Dr. Randy Hillard is a Professor of Psychiatry at Michigan State University and was diagnosed with metastatic gastric adenocarcinoma in 2010. He is one of the administrators for the Stomach Cancer Warriors and Caregivers Family support group on Facebook.
About two years ago, I was asked to become a member of the U.S. Food and Drug Administration’s (FDA) patient representative program. I became an advisory panel representative for gastrointestinal cancers, as I was diagnosed with stomach cancer four years ago. Sometimes I think that we cancer patients are a little too quiet for our own good, so I was pleased to join a program that gives us a voice.
See, when a new drug is created, the company marketing it has to go through three phases of clinical trials to establish that the drug is safe and effective. The drug company presents the results of these studies to a committee of experts at the FDA, who then recommend for or against approving the drug as a new treatment for a specific condition. Each expert committee must include a patient advocate as a voting member.
At our January meeting, my committee was tasked with considering the first application for a “biosimilar” medication. When drugs are still covered by patents, which last for 20 years after the drug is invented, the drugs are usually very expensive. When a generic medication is approved, the price usually goes down sharply, sometimes by as much as 90%. A generic medication is one that is identical to an existing brand-name drug but is manufactured by a different company.
For “small molecule drugs,” like most cancer chemotherapies or drugs to treat side effects, it is easy to make a copy that is 100% identical to the brand-name drug after it is no longer patented. However, for “big molecule” drugs like trastuzumab (Herceptin) or lapatinib (Tykerb), the manufacturing process is so complicated that it is impossible for another company to make a drug that is completely identical to the original. Since 2009, it has been theoretically possible for other companies to make and sell drugs that are “biosimilar” to the brand-name drug, but until now, that had never happened.
To be approved as a “biosimilar,” a generic drug has to present evidence that proves it is:
- “Highly similar” to the brand name drug, “notwithstanding minor differences in clinically inactive components,” and that
- “There are no clinically meaningful differences” between the generic drug and the brand name drug.
In the January meeting, we considered a generic version of filgrastim (Neupogen), a protein used to increase white blood cell counts in patients whose white blood counts have gotten dangerously low due to chemotherapy. Some of you may have taken it, so you will know that the brand name costs more than $3,000 for a course of treatment. However, the new “biosimilar” version has been available in Europe as a less expensive alternative since 2009.
Our FDA Scientific Advisory Committee meeting went on all day. First, we were welcomed by Janet Woodcock, MD, the Director of the FDA. The fact that she gave a fairly lengthy presentation demonstrated how important the FDA deemed this decision to be. Each of us on the committee then introduced ourselves. The other members identified themselves with titles like “Professor of Oncology” at well-known cancer centers. I introduced myself as “a patient who was diagnosed with stage IV (metastatic) stomach cancer in 2010 and who wakes up grateful every morning.”
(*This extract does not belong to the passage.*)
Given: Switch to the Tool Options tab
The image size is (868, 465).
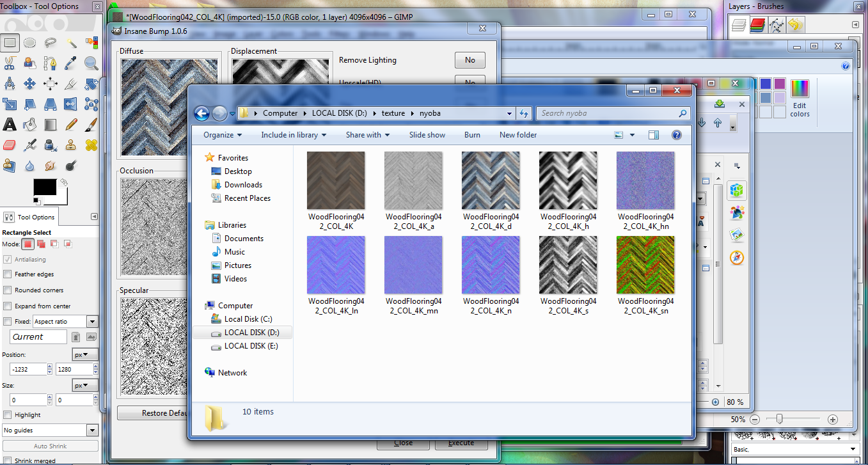Looking at the screenshot, I should point(29,216).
Throughout the process I, as the patient representative, was treated with respect and attentiveness by the other members of the committee, all of whom were renowned scientists or clinicians who were experts in issues related to the drug. I always kept our issues as patients in mind—that we want generic medications that cost less, but we also want to be extremely sure that they are every bit as effective as the brand name drugs. I think that I made a real contribution to the deliberations by keeping us focused on what is clinically significant to us, patients, in addition to what is statistically significant.
At the end of the day, I said that I had been convinced by the data presented and that “I am willing to bet my life on it.” This is exactly what we patient representatives do every time that we vote on a drug.
This deliberation had direct personal significance for me because I am being treated with trastuzumab, a big molecule drug. It treats my kind of stomach cancer (HER2 positive), which makes up about 20% of all stomach cancers. This drug is keeping me alive, but the cost of it has already passed the one million dollar mark. I cannot afford that. Nobody can afford that. Fortunately, very fortunately, I have good insurance that has covered most of the costs. However, I am very painfully aware that many of us are not so fortunate. Hopefully our deliberations will pave the way for evaluating other biosimilar drugs in the future.